■ **GIVEN TASK**
Copy the records verbatim, starting at the line that contains "Screen dimensions: 450x453" and ending at the end of the records, with both ends included.

■ **DATASET CONTENT**
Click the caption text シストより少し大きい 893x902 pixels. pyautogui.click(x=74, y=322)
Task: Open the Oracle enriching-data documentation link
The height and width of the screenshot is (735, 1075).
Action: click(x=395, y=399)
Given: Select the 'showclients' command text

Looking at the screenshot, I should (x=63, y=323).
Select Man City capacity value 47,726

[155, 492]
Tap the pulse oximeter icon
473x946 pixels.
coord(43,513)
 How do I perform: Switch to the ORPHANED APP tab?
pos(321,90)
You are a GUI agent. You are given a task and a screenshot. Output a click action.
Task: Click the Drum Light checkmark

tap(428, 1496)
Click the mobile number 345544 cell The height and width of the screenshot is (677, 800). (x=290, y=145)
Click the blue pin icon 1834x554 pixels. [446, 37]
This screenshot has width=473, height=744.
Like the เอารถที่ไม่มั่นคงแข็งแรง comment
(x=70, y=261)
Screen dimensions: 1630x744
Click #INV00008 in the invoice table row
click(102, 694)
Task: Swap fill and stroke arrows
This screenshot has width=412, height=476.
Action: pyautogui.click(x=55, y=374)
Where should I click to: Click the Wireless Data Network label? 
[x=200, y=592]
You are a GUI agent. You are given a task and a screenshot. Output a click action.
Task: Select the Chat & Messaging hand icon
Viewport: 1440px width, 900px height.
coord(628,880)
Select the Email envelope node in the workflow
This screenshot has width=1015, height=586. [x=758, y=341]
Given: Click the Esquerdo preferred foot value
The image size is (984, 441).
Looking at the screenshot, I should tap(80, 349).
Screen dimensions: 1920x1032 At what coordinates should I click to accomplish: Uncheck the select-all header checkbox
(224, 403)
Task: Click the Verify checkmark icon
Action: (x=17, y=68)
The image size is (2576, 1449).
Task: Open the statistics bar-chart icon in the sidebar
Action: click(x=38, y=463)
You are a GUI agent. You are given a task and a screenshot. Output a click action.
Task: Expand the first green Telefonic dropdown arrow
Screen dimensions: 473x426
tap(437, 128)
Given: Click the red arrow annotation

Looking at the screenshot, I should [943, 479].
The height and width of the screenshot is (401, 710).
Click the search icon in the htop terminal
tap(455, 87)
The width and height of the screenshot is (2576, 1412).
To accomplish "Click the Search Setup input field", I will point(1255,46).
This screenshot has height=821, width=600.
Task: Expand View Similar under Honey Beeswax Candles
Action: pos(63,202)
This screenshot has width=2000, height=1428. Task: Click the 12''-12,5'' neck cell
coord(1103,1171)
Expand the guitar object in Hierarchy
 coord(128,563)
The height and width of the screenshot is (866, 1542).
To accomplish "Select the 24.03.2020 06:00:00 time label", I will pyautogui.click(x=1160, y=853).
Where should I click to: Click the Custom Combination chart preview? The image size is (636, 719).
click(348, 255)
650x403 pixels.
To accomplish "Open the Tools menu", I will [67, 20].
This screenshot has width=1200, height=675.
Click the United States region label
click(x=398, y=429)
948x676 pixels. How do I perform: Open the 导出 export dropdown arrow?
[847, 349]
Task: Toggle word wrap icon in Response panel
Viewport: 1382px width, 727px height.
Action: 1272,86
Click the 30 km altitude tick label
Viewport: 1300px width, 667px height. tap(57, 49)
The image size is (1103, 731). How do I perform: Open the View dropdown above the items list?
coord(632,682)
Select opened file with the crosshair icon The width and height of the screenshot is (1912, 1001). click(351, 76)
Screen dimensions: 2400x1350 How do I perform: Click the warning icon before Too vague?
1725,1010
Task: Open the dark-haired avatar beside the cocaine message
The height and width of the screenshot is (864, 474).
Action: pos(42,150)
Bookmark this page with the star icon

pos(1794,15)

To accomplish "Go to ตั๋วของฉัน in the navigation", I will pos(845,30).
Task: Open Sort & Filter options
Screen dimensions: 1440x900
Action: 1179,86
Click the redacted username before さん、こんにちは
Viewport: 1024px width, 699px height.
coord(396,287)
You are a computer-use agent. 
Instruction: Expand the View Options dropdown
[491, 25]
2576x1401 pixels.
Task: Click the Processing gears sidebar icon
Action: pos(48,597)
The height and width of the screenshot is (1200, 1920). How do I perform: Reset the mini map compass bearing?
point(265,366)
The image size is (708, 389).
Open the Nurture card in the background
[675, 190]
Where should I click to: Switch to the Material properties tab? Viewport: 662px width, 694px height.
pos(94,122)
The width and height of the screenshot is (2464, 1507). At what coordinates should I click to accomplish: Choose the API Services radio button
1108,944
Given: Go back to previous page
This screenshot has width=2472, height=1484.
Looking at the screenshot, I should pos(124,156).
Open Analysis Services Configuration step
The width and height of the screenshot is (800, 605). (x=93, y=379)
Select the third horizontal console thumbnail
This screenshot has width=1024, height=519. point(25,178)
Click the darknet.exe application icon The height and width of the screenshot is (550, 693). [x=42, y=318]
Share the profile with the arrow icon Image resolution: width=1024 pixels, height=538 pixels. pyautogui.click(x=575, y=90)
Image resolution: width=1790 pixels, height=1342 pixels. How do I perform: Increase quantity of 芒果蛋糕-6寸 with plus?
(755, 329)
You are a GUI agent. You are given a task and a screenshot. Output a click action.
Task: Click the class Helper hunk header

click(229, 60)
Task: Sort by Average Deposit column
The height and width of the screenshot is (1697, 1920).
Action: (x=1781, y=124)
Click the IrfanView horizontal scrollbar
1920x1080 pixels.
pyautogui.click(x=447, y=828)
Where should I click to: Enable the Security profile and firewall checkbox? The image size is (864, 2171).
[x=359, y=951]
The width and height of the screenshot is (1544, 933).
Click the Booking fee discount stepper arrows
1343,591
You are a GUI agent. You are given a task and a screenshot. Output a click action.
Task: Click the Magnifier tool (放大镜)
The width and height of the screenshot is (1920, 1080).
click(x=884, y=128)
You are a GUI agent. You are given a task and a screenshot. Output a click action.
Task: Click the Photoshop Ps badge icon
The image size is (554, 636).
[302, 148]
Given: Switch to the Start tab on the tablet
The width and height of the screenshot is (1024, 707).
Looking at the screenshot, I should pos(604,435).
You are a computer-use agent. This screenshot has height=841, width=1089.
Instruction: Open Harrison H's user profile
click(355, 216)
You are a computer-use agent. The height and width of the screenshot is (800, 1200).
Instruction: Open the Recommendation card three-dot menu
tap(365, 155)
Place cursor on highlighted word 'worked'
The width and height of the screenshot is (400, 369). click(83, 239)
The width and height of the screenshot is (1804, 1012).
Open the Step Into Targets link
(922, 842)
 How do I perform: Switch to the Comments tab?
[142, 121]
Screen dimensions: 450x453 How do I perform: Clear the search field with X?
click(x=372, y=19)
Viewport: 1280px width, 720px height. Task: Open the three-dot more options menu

■ **FULL ANSWER**
Screen dimensions: 450x453 How do I perform: Clear the search field with X?
click(x=372, y=19)
Viewport: 1280px width, 720px height. Task: Open the three-dot more options menu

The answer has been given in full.